▶ _Ausgangstext_:
□ □ □ □ □

[Rezension] The Distance from me to you — Marina Gessner

Inhalt

Kendra und ihre beste Freundin Courtney haben einen gemeinsamen Plan: In dem Sommer nach ihrem Schulabschluss wollen sie den 3500km langen Appalachian Trail bewältigen. Doch in der letzten Sekunde entscheidet sich Courtney, zu Hause zu bleiben.
Kendra will die Wanderung trotzdem durchziehen, und so startet sie alleine. Auf dem Trail trifft sie auf Sam, der vor seiner Vergangenheit fliehen will, und die beiden stürzen sich in eine Beziehung.

Meine Meinung

Vielleicht hätte ich es besser wissen müssen.
In letzter Zeit bin ich den „klassischen“ Jugendbüchern à la Girl meets Boy aus dem Weg gegangen. Weil ich kein Fan von den Liebesgeschichten war, weil sie bestenfalls schlecht und schlimmstenfalls katastrophal dargestellt wurden. Dennoch entschloss ich mich, The Distance from me to you eine Chance zu geben. Denn die Idee eines Mädchens, das alleine eine 2000 Meilen lange Wanderung macht, hat mich einfach unglaublich fasziniert und ich war zumindest gespannt, wie die Autorin dieses Element ausgestalten würde.
Leider konnte mich das Buch nicht im Geringsten überzeugen, schlimmer noch: Es hat mich durchweg schockiert und wütend gemacht.
Schon in den ersten Kapiteln, noch bevor Sam überhaupt eingeführt wird, wird klar, dass hier viel schwarz-weiß gezeichnet wird. Courtney bleibt zu Hause wegen einem Jungen; obwohl sie als beste Freundin betitelt wird, hatte ich nicht das Gefühl, zwischen ihr und Kendra eine Freundschaft zu sehen.
Mit Brendan, Kendras Freund, ist es ähnlich. Er wird als „lieb, aufrichtig und ernst“ beschrieben, außerdem will er im Herbst sein Studium aufnehmen. Da der Klappentext bereits Sam ankündigt, rechnete ich damit, dass Kendra und Brendan sich trennen würden. Genau das passierte auch: Als Kendra auf dem Trail unterwegs ist, erhält sich die Nachricht von Brendan, er wolle sich auf sein Studium konzentrieren und daher eine Beziehungspause. Aha. Das ist von seiner Seite schön blöd, aber Kendras Reaktion ist noch absurder. Sie trauert nicht, ist nicht wütend, verurteilt ihn höchstens für seine Prioritäten. Schließlich steckt er ja in seinen Plänen fest.

□ □ □ □ □

▶ _Gespeicherte Daten_:
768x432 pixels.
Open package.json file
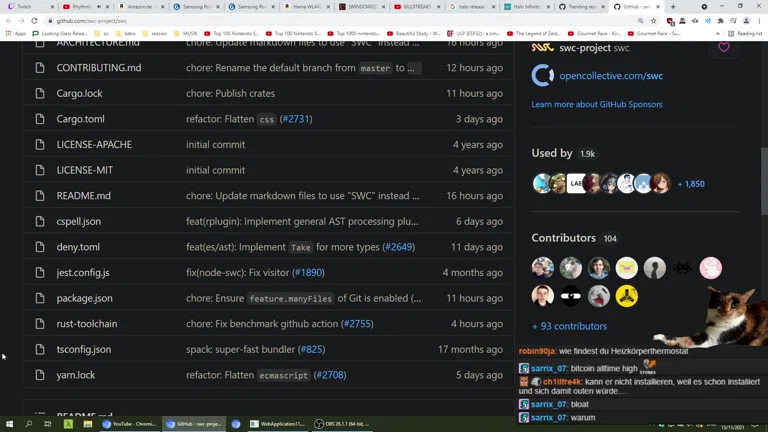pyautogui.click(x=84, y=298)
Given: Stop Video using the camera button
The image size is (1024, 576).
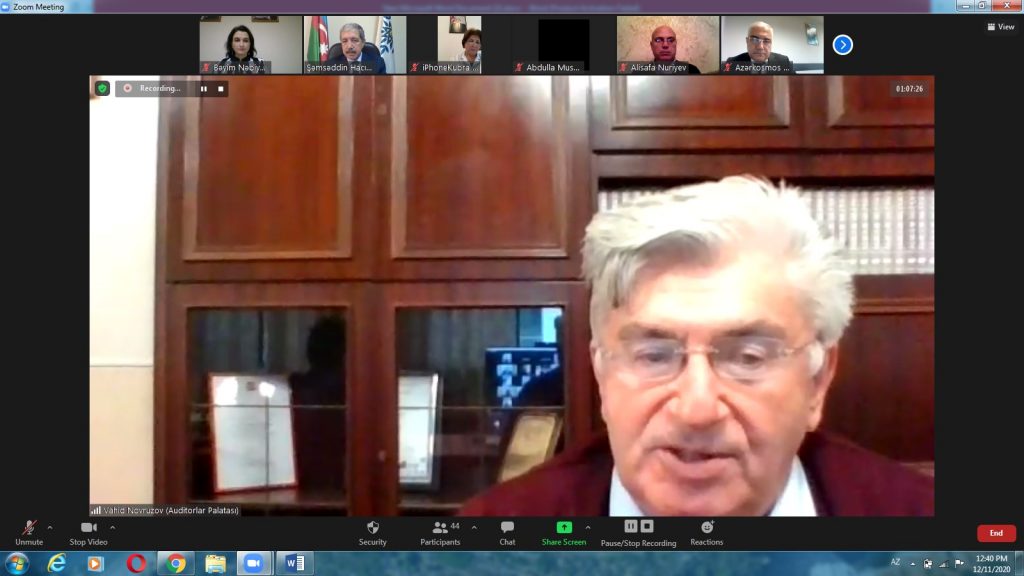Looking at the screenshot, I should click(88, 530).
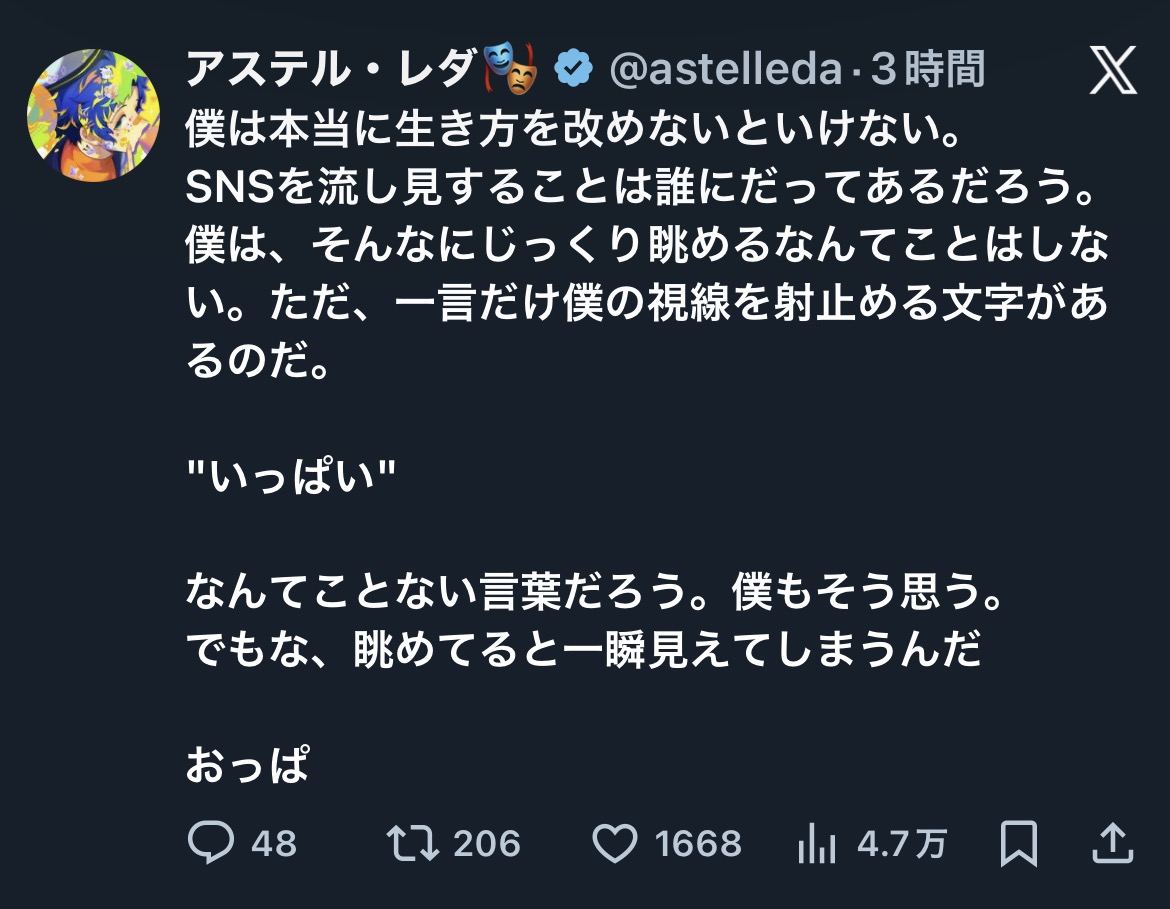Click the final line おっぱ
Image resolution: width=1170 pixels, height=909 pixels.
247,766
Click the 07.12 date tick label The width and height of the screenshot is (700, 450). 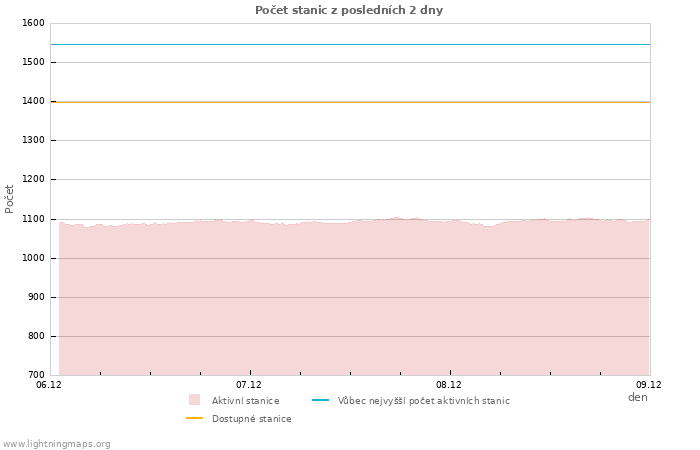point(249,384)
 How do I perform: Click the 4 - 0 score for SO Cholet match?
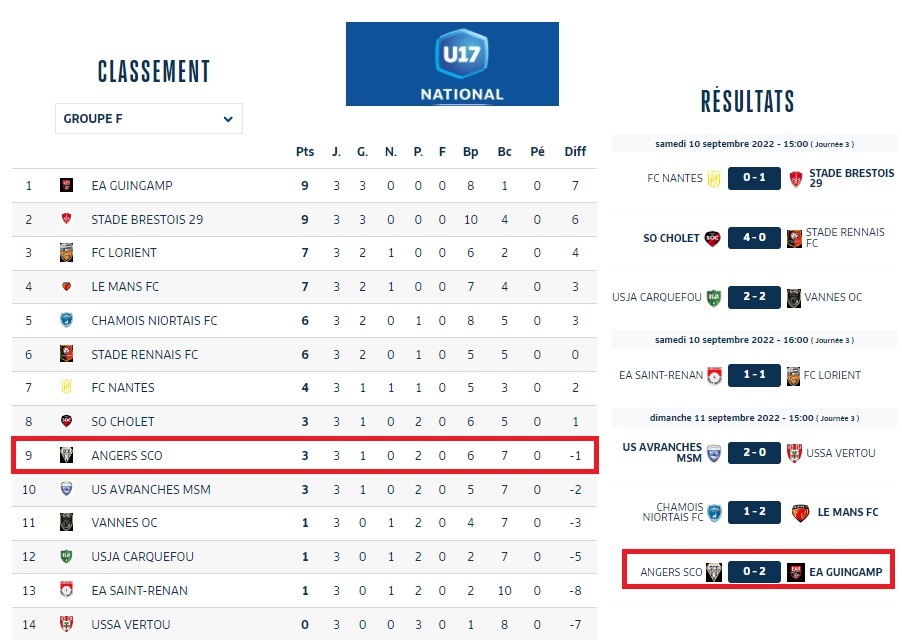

□ □ □ □ □

▶ _Arbeitsauftrag_: Gib den Abschnitt der Buchrezension oben wortgetreu wieder, beginnend bei „Kendra und ihre“ und endend bei „in eine Beziehung.“.

▶ _Schriftliche Antwort_:
Kendra und ihre beste Freundin Courtney haben einen gemeinsamen Plan: In dem Sommer nach ihrem Schulabschluss wollen sie den 3500km langen Appalachian Trail bewältigen. Doch in der letzten Sekunde entscheidet sich Courtney, zu Hause zu bleiben.
Kendra will die Wanderung trotzdem durchziehen, und so startet sie alleine. Auf dem Trail trifft sie auf Sam, der vor seiner Vergangenheit fliehen will, und die beiden stürzen sich in eine Beziehung.